A short note before I start reviewing this book: I’ll write this review in Bahasa Indonesia, but I can summarize whatever I write next in one English sentence. I think this book, which is translated to The Sea Speaks His Name, is a necessary read to anyone who’s interested to learn more about an important part of Indonesia history that’s often intentionally forgotten. 

“Matilah engkau mati. Engkau akan lahir berkali-kali.”

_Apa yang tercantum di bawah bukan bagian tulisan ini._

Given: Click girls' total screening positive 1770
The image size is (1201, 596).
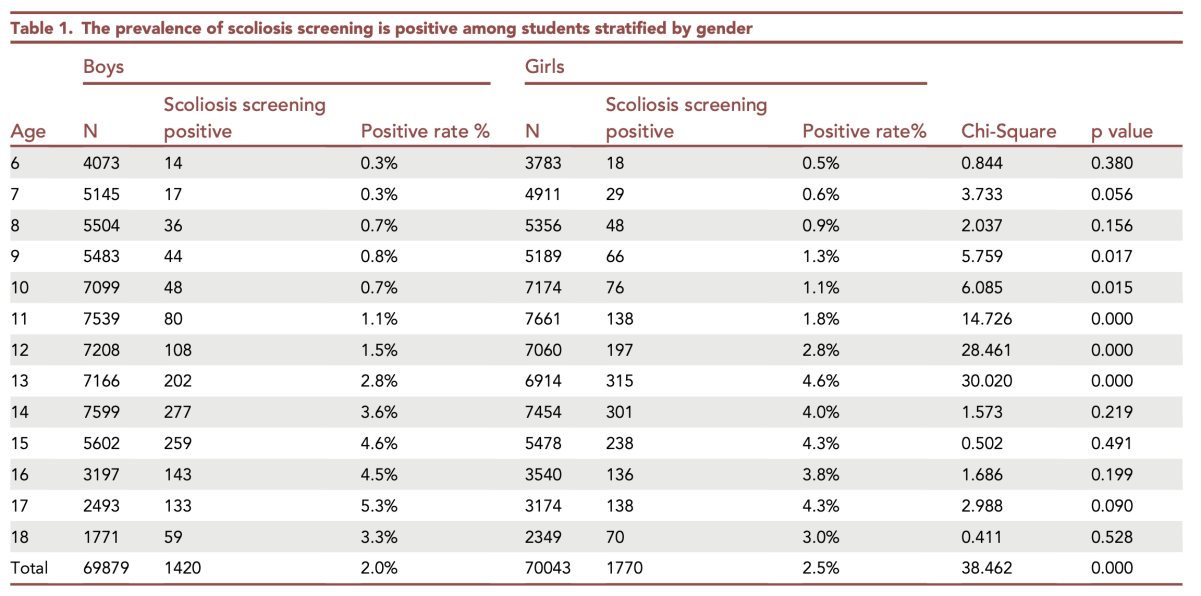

Sudah beberapa tahun aku tidak membaca novel Bahasa Indonesia, dan jujur aku merasa tertampar oleh buku ini, karena aku malu atas betapa tidak pekanya aku terhadap kejadian yang pernah dialami oleh negara ini. Selama ini, aku hanya tahu bahwa tahun 1998 adalah tahun yang kelam, tetapi tidak pernah terlintas dalam benakku untuk menggali tentang apa yang pernah terjadi secara lebih lanjut. Menghilangnya para aktivis bagai suatu tabu di lingkungan sekitarku. Masa yang kelam itu telah berlalu, tetapi orang-orang di sekitarku masih tidak ingin terlalu banyak membahas tentang periode itu. Sebagian dari mereka bahkan tidak dapat membahas apa pun karena tidak pernah memiliki kesempatan untuk mengedukasi diri mengenai apa yang sesungguhnya pernah terjadi. Alhasil, aku tidak pernah mempertanyakan mengapa para aktivis bisa hilang begitu saja, juga tidak pernah memikirkan apa yang terjadi pada mereka setelah mereka dinyatakan hilang. Mungkin pula aku sedang berada dalam penyangkalan. Mungkin aku ingin terus hidup dalam pretensi bahwa para aktivis itu baik-baik saja. Kisah perjuangan Biru Laut dan teman-temannya sungguh menyayat hati. Aku tidak dapat membayangkan betapa sukarnya untuk terus berpegang teguh pada apa yang mereka anggap benar di saat pihak yang lebih berkuasa mengerahkan segala upaya untuk menghambat usaha mereka, juga tidak dapat membayangkan betapa pilunya hati mereka saat sekali demi sekali dikecewakan oleh pihak yang seharusnya turut berusaha memajukan negara bersama rakyat. Hal yang membuatku merasa makin tertekan adalah ini bukan kisah fiksi belaka, melainkan adalah hal yang benar-benar pernah terjadi pada orang-orang yang berusaha ingin memperbaiki kerusakan yang ingin ditutupi oleh pihak yang lebih berwenang. 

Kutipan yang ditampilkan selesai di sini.